If you are afraid of a list.....You are allready on it.
Ever fill out the yellow sheet? You're on it.
Have a CCW permit? You are on it.
Buy a gun after NICS? You are on the list.
Write your Congressman? Yep, You are on it.
This may seem harsh, but if you haven't addressed the issue, go ahead, cower and wait, and they will eventually come.
Better to make yourself heard.
There is safety in numbers imho, and 4 million of us have a far better chance together than just scattered individuals. After all, this is our RIGHT!
There are plenty of studies proving that there is far less crime where citizens have guns and can defend themselves. Where guns are restricted or banned, crime rates are higher.
The very people who push for banning guns, they own weapons themselves. "Guns for me, but not for thee."
Great pictures!
I would imagine if you're a Freeper, you get a gold star next to your name.
I'm not the originator of this quote but a Freepers said while others are burying their guns, others are digging their's up.
My favorite posts are the ones where the guy complains he won't join the NRA because they send him mailings. While others are getting out their checkbooks and supporting freedom, this guy can't make it to the garbage can with a couple of letters.
The NRA did have an article about "Freedom Freeloaders". Eighty Million Gun Owners and only four million NRA members. You can even notice how few gun activists here on FR. Very darned few.

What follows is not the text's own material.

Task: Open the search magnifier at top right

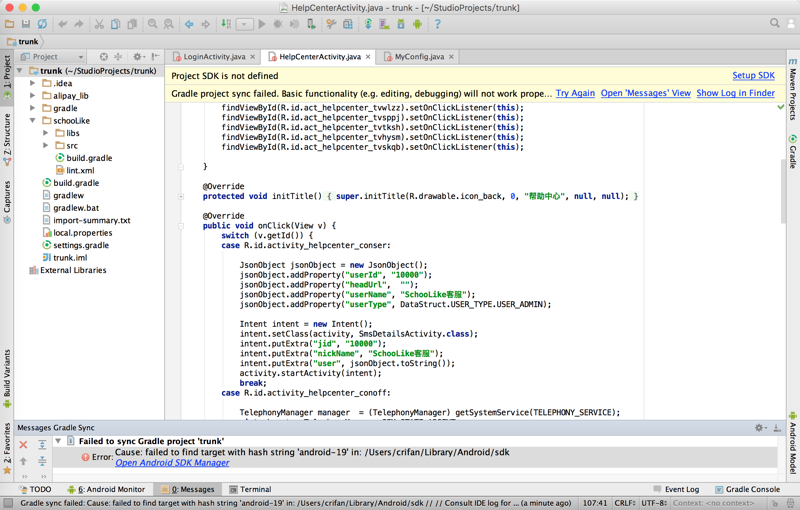Action: coord(775,24)
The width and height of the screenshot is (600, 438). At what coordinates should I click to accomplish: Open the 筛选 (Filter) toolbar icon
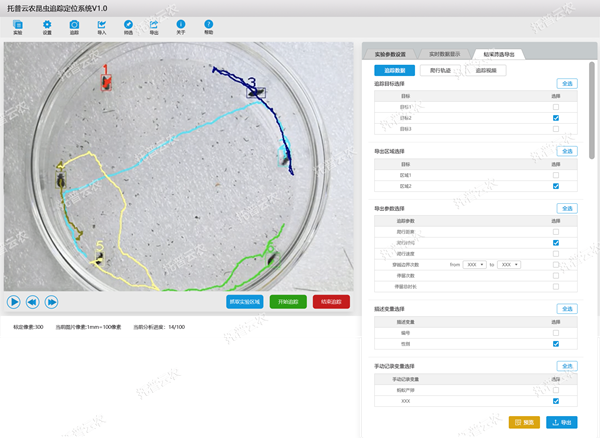click(x=128, y=26)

When those guys are down to a few muzzle loaders,then what?
If we do not all stick up for one another, any upright citizen who wishes to be armed, then we will be nibbled away, just like the Nazis nibbled away at the civillian population of the nations they occupied.
Even 4 million of us, pledged to fight for each other's right to own the firearm of our individual choice can make a difference. Imagine what 10 or 20 million could do-and that is just a fraction of the gun owners out there.
The only way I console myself is I hope they at least vote their Rights when it comes election day.
>> Guns don't protect; people do.
>>>Very true, but unfortunately very easily twisted by the left
I'm against surrendering slogans too. Isn't the pen mightier?
;)
Something that usually escapes the supporters of David Koresh and Randy Weaver are that Koresh was a child molester who thought he was Jesus and Weaver was wanted on bad check charges. They had both broken the law.
Well then just send them a hefty anonymous money order.